De Haagse effectenbeurs speelde zich de eerste jaren af in een zaal boven een kledingwinkel. Deze ruimte bleek al spoedig te klein en was bovendien niet representatief genoeg. In 1912 werd daarom een nieuw beursgebouw geopend in een voormalige kerk aan de Nobelstraat.

Effectenhuizen in de provincie mochten geen lid zijn van de Amsterdamse beurs en betaalden er daarom het hoogste tarief. Om sterker te staan tegenover Amsterdam besloten ze zich in 1903 te verenigen in de Provinciale Bond. Op de foto de oprichters, met enkele nu nog altijd bekende namen.

Tarievenboekje voor effectenbemiddeling aan klanten van de plaatselijke verenigingen van de Provinciale Bond. Omdat de effectenhuizen in de provincie op de Amsterdamse beurs meer moesten betalen voor transacties hadden ze grote moeite om te concurreren met hun collega’s in de hoofdstad.

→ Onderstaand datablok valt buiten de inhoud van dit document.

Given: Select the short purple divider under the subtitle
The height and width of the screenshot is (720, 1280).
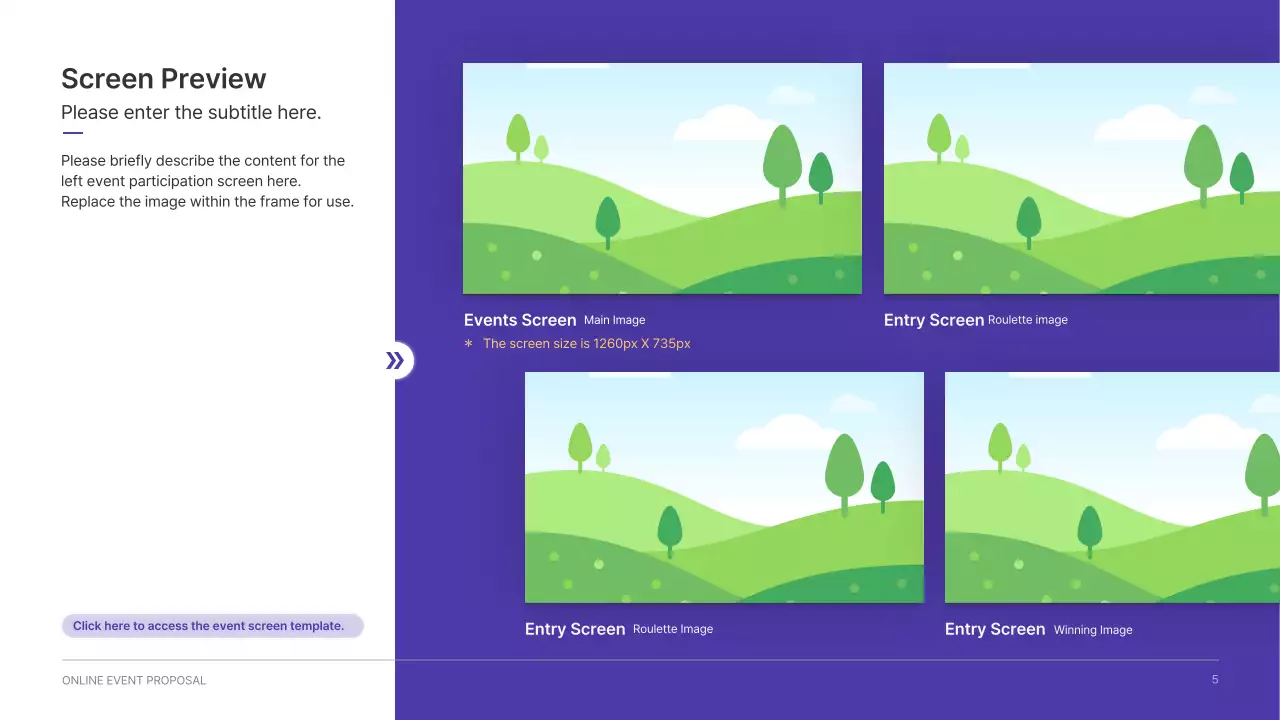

De Bond groeide gestaag. In 1913 waren er al achttien effectenverenigingen aangesloten die samen circa achthonderd effectenhuizen in de provincie (lees: Nederland minus Amsterdam en Rotterdam) vertegenwoordigden. Op de foto één van die effectenhuizen, de Firma S.E.Sangers uit Groningen.
Een effectenbeurs in Den Haag
Uit onvrede over afhankelijkheid van de Amsterdamse beurs begonnen effectenhandelaren in Den Haag in 1905 met een eigen beurs. Een geschilpunt was de provisieregeling. Voor Amsterdamse beursleden gold een beter tarief op de Amsterdamse beurs dan voor partijen buiten de hoofdstad. De Bond voor den Geld- en Effectenhandel in de Provincie werd in 1903 opgericht als gesprekspartner voor het Amsterdamse beursbestuur. Daar wilde men pas met de Bond praten als er tenminste 400 leden waren. In 1905 – toen het ledental was opgelopen tot 650 – werd tussen de Vereniging voor de Effectenhandel en de Bond een provisieovereenkomst gesloten. Groeiend contact tussen de Verenigingen in Amsterdam, Rotterdam en de Bond zorgde voor een prille landelijke overlegstructuur. De Bond vertegenwoordigde effectenhandelaren uit het hele land met uitzondering van Amsterdam en Rotterdam. In 1913 waren er achttien provinciale verenigingen voor effectenhandel aangesloten.
De Vereniging voor den Haagschen Geld- en Effectenhandel was de belangrijkste speler binnen de Bond. Zij was het ook die in 1905 het initiatief nam tot oprichting van een effectenbeurs in Den Haag. Ze huurde daarvoor een zaal boven een kledingwinkel aan de Wagenstraat, waar van twaalf tot één ’s middags beurs werd gehouden. Ook leden van de Provinciale Bond van buiten Den Haag mochten daar handelen. Na veel discussie over welke fondsen men wilde toelaten en over de vraag of de beurs aan eigen koersvorming moest doen, besloot het bestuur dat ook in Amsterdam genoteerde aandelen werden verhandeld tegen de daar tot stand gekomen middenkoersen. Tevens werden leningen van officiële lichamen en specifiek Haagse fondsen tot de notering toegelaten, maar daarin was nauwelijks handel. In de praktijk vond er vooral onderlinge handel plaats in Amsterdamse hoofdfondsen als Koninklijke Olie, Philips en Unilever. In 1912 kocht de beurs een gereformeerde kerk aan de Nobelstraat waar voortaan de effectenhandel plaatsvond. Van de drie effectenbeurzen in Nederland was de Haagse veruit de kleinste. Vanaf 1972 ging zij samen met de effectenbeurs in Rotterdam op in de Amsterdamse beurs, waarna officiële opheffing volgde in 1974.